In practice, the resolution and, importantly, the quality of the final map that is obtained of a biological object depends on many factors. During the first half of 2018 (01/01/2018-01/07/2018), there was only one structure released in the EM-database (http://emsearch.rutgers. edu) from single particle cryo-EM of less than 2 Å resolution. It was the structure of beta-galactosidase at 1.9 Å (Bartesaghi et al., 2018). 423 structures had a resolution between 2-5 Å, and the number of structures greater than 5 Å was 221. The structure with the currently best resolution deposited in the EM-database is reported to have 1.6 Å resolution (Danev R, Yanagisawa H, Kikkawa M Cryo-EM structure of mouse heavy-chain apoferritin at 1.62 Å). Usually, biological objects reach a high resolution when they are very symmetric and exhibit a low degree of flexibility.

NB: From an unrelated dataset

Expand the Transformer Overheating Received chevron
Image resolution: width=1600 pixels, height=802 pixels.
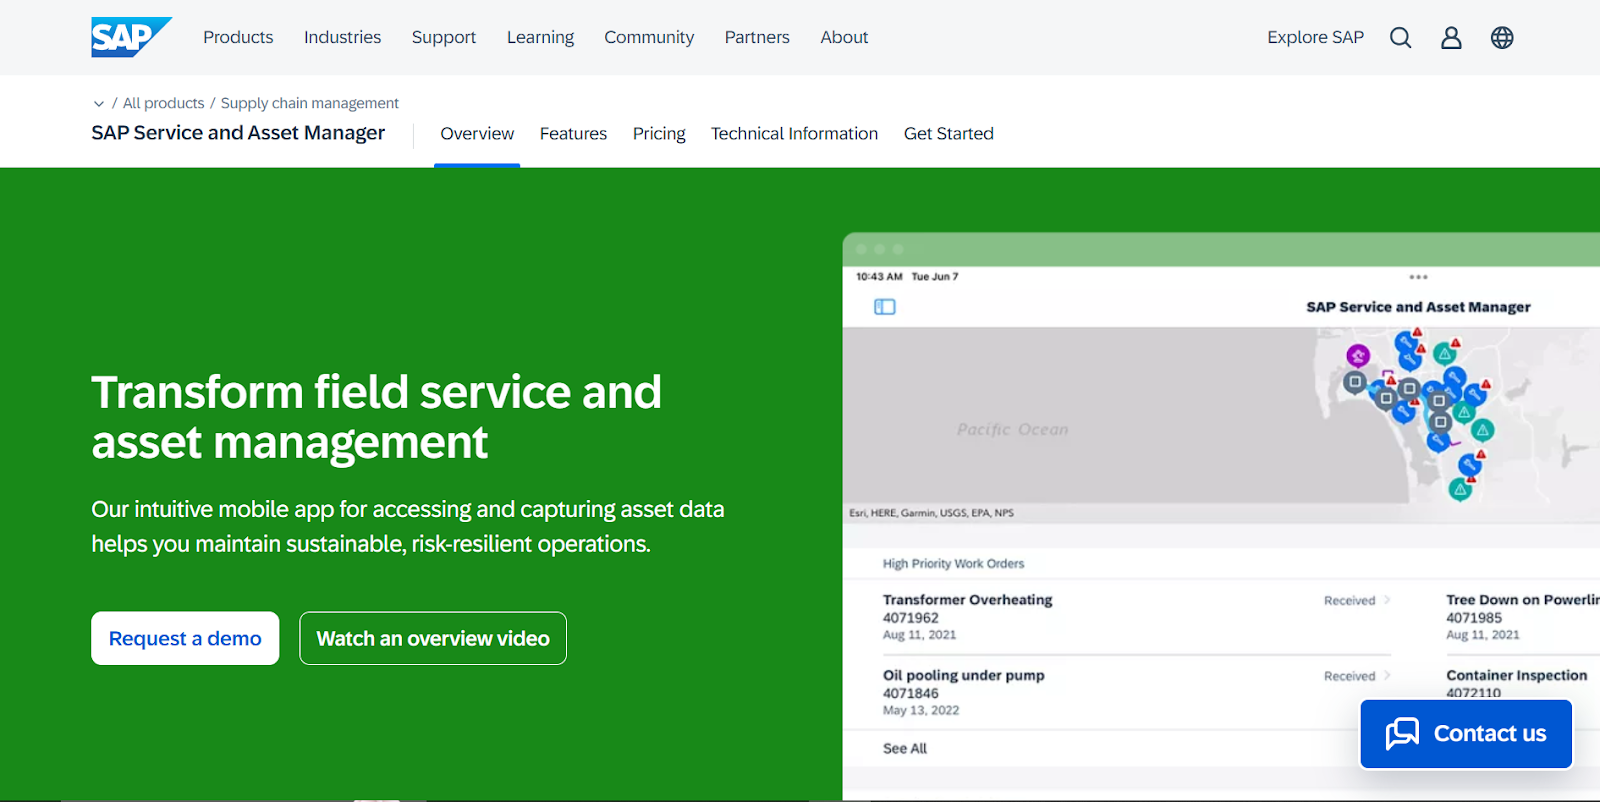1387,601
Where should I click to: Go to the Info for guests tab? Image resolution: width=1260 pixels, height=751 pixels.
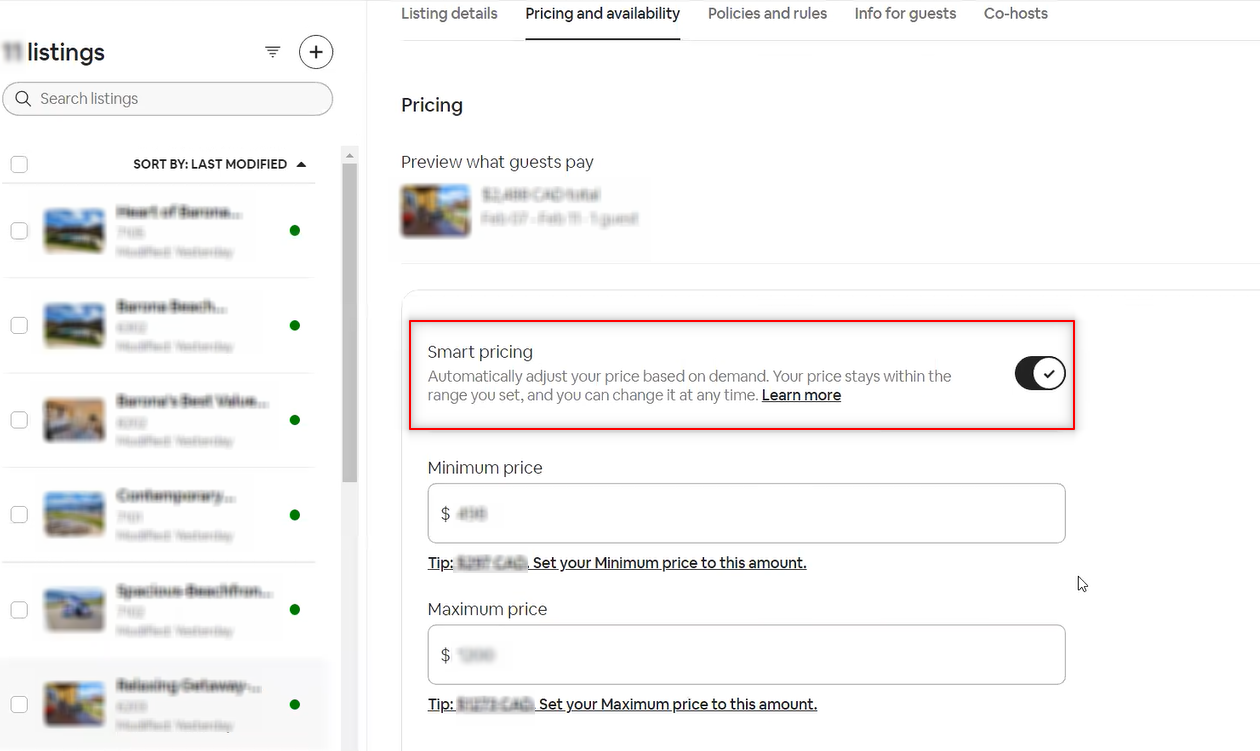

Finally, it is important to note that the estimation of the resolution of a cryo-EM structure is based on conventions which not the entire community agrees upon (van Heel and Schatz, 2005, 2017) and which are susceptible to distortion by improper refinement (e.g. ‘overrefinement’ or model bias). One number is not enough to entirely and reliably assess the quality of a cryo-EM reconstruction. Also the local resolution is important, especially local resolution of factors or any regions that are important for answering the biological question asked when imaging the given molecule.
The technical advances of the recent years resulting in an improved quality of cryo-EM maps makes it possible to model structures at near atomic resolution. De novo atomic modeling, so far only possible in X-ray crystallography, can now be done using cryo-EM. That means that at its current state, cryo-EM can be used to actually solve a structure.